_TEXT EXTRACT_:
◇ ◇ ◇ ◇ ◇
How do you use Segments?

I pretty much never use Samplers. What are some of the cool things you are doing with this?

Comments

  • It's great for chopping samples and then sequencing those chops with a sequencer like atom. Also great for playing one shots chromatically. Such as a synth one shot or hi hats for things like trap and drill. It's similar to abletons simpler but way less feature-rich and a worse algorithm but great for iOS. Can also be used to launch clips with a sequencer.

  • edited September 2021

    One shots, (Apex One Shots from Cymatics work well and I think volume 3 is free) played on the keyboard, drum loops cut into hits to play a new drum pattern on pads, melody samples to chop and create new melodies, basically any instrument loop to cut and turn into something new, and my favorite vocal samples, chopping them up. For instruments, melodies, and vocals, I like to sometimes reverse a couple of the slices, or change the pitch. Sometimes mono, sometimes in Poly playing reverse samples, and one shots at same time, sometimes putting pad 1 on thru, and looping the whole thing, then playing the other pads with adjustments over top. Sometimes looping or ping pong certain slices, setting some to play thru, some as one shots. There’s a lot more ways, but that all I can think of at the moment, sometimes I just slice a bunch of pads, alter some settings (some reverse, some gate, some one shot, etc…) and hit them until I hear something I like. I often set a little attack and release to ensure smooth transition, and set some different choke groups where needed. I really like how you can adjust each pad individually, or hit the “all” button and change every slice/pad.
◇ ◇ ◇ ◇ ◇
_DATASET_:
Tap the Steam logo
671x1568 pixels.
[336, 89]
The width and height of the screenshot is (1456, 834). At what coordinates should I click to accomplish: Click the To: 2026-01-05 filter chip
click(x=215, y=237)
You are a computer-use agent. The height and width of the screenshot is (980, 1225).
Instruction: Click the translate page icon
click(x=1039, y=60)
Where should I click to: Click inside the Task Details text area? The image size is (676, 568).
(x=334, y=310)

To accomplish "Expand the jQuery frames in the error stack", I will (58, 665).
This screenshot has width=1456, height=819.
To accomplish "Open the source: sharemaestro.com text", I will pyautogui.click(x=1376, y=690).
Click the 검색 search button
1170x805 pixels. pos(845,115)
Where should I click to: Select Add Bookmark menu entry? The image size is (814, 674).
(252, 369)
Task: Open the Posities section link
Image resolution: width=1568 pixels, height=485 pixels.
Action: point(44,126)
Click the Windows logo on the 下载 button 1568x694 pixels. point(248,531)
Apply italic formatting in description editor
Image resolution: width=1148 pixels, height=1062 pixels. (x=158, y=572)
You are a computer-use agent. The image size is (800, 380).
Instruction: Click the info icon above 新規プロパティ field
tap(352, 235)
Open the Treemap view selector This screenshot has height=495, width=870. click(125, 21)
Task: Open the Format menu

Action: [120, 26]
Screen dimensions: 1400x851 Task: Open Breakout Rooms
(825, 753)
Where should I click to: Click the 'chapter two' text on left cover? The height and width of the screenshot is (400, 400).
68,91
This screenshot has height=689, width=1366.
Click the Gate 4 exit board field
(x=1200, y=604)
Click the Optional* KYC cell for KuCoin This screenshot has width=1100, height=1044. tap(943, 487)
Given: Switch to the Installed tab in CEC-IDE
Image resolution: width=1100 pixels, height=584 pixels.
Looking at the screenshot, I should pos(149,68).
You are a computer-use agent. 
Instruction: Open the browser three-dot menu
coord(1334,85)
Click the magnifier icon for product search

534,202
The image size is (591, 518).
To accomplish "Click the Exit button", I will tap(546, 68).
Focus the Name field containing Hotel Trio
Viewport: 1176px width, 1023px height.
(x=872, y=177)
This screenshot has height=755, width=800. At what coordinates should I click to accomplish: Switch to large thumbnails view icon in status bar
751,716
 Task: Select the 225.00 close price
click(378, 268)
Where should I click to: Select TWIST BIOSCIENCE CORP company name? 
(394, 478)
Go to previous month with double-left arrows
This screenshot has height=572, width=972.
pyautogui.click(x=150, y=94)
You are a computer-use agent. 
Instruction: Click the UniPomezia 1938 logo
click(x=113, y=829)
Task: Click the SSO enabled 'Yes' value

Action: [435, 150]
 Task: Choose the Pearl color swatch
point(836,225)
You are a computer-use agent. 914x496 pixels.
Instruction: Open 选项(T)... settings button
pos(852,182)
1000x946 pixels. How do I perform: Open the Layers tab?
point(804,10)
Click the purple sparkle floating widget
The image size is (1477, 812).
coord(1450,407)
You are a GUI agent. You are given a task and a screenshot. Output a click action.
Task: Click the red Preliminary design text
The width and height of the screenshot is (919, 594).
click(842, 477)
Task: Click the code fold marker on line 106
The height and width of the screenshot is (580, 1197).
◇ ◇ ◇ ◇ ◇
_PROBLEM SET_:
(A) Quote the Segments discussion verbatim, starting with "I pretty much" and ending after "with a sequencer.".
(B) Extend the Segments discussion with new text that picks up after its last sentence.

_RESULTS OF THE TASKS_:
(A)
I pretty much never use Samplers. What are some of the cool things you are doing with this?

Comments

  • It's great for chopping samples and then sequencing those chops with a sequencer like atom. Also great for playing one shots chromatically. Such as a synth one shot or hi hats for things like trap and drill. It's similar to abletons simpler but way less feature-rich and a worse algorithm but great for iOS. Can also be used to launch clips with a sequencer.

(B)
    I also like to experiment with the midi I send in to see what happens, sometimes I load any type of loop, slice it up, change whatever settings and use one of many midi apps, or midi fx apps, or a combo of midi app, & a midi fx app or 2. (ie. Just one example Autony and Cality, or Autony and SPA, or Riffr and a Mozaic script. Theres a million ways to send and effect the midi in) Basically experimenting with the midi in to see what I can get to come out of segments, instead of playing the pads. On the other hand Sometimes I record myself playing the pads if I want something specific, by sending midi out from segments into atom 2, recording it. Then reverse routing and send that midi back into segments. My rule is basically there is no rules.

  • Thanks guys, some very cool tips there 👍👍👍

  • @Lil_Stu07 said:
    It's great for chopping samples and then sequencing those chops with a sequencer like atom. Also great for playing one shots chromatically. Such as a synth one shot or hi hats for things like trap and drill. It's similar to abletons simpler but way less feature-rich and a worse algorithm but great for iOS. Can also be used to launch clips with a sequencer.

    Can you mix and match time signatures with Atom, say inserting a bar of 3/4 into a 4/4 tune?